32. Bölüm

1.1K 78 30
                                    

Biraz geciktiğim için üzgünüm. İyi okumalar...

Vovv ne gündü ama. Özgür Hilal ve beni yurda bırakmıştı.

Ben mutluydum o mutluydu... Bu hiç bozulmasa olmaz mıydı?
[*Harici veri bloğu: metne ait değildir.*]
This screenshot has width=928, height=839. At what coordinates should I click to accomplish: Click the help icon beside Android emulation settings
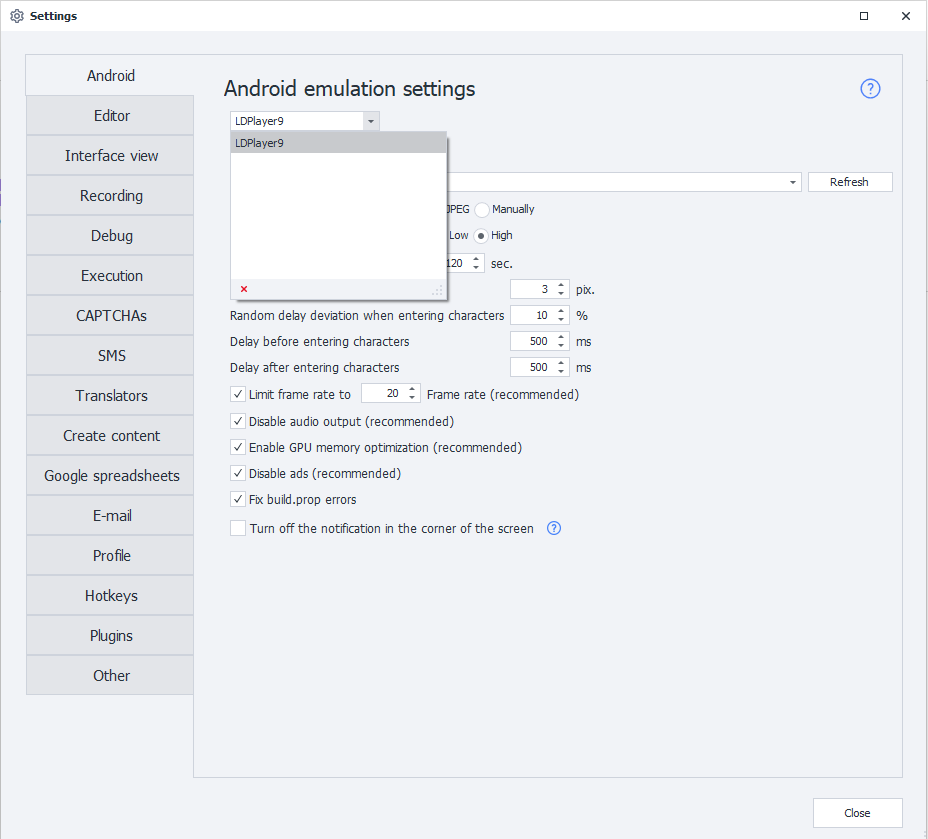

İçeri girince Hilal "Vay vayy romantik Esin hanım" dedi gülerek "Buyurun benim" dedim pozlara girerek. "Geçenlerde Hulusi'yle Sarp'ı konuşurken duydum Harun'un son zamanlarda morali mi bozukmuş?" diye sordu. "Bilmem ben fark etmedim" dedim merak etmiştim. Bana hiçbir şey söylememişti. Acaba ailevi bir şey miydi? "Belki de ben yanlış anlamışımdır sıkma canını" dedi Hilal. "Hı hı..."dedim öyle olduğunu umarak.

~~

Sabah bizi okula Özgür götürdü. Ders öncesi kafeteryada oturuyorduk. Diğerleri de gelmişti. Tam koyu bir sohbete dalmışken birinin "Esin" diye seslendiğini duydum. Döndüğüm sırada Emel'i gördüm. "Aa merhaba" dedim. "Merhaba şeyy... Bir mahsuru yoksa bende sizinle oturabilir miyim? Bugün Kübra gelmedi de yalnız kaldım." Dedi. Bilememiştim. Emel'le pek yakın değildim sonuçta. Önce bizimkilere baktım, şaşırmış gözüküyorlardı ancak geri çevirsem de kabalık olacaktı. "T-tabi" dedim. Yan masadan bir sandalye çekip oturdu. "Ben Emel, nabersiniz?" dedi. Vay be çok rahat değil mi? Daha az önce çekingen gibi değil miydi? Masadan 'iyi' diyen mırıltılar yükseldi. Anlaşılan kimse pek hoşnut değildi.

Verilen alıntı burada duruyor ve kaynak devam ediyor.